--- Extrait du texte ---
« Le référendum a été perdu pour une raison simple : parce que c’était un référendum. Le référendum souffre d’une faiblesse congénitale. Car dans un référendum, le "oui" est au singulier et le "non" est au pluriel. » (Valéry Giscard d’Estaing, le 23 septembre 2005 à Paris). Première partie.
Plusieurs jours après le référendum du 23 juin 2016 au Royaume-Uni, il serait question de trouver une pirouette pour éviter le Brexit. "Le Monde" a même mis en une ce mardi 28 juin 2016 ce titre : "Royaume-Uni : le Brexit peut-il ne pas se produire ?".
Contourner le peuple britannique ?
Certains évoquent l’idée d’un second référendum, demandé par une pétition sur Internet qui a recueilli 4 millions de signataires (certaines signatures sont frauduleuses et n’émanent pas du Royaume-Uni mais celles-ci sont supprimées en temps réel ; le pétition provient du site officiel du Parlement britannique qui s’engage à discuter du sujet d’une pétition lorsque celle-ci dépasse 100 000 signatures).
--- Données fournies ---
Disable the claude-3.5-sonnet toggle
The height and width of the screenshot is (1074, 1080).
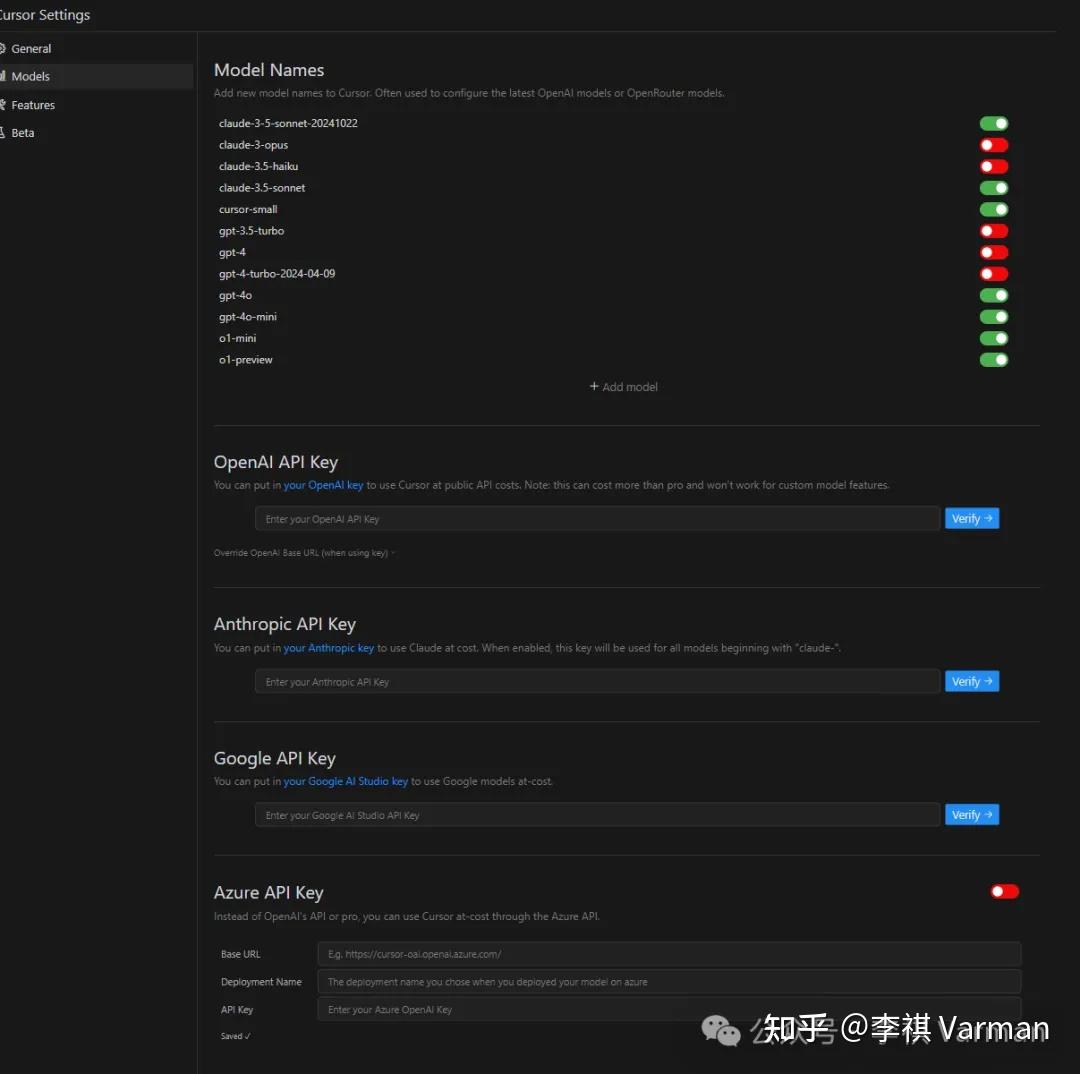pos(994,187)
---
▸ Consigne: Relevez toutes les dates mentionnées dans le texte sur le référendum du Brexit.

▸ Réponse finale:
- le 23 septembre 2005
- le 23 juin 2016
- le mardi 28 juin 2016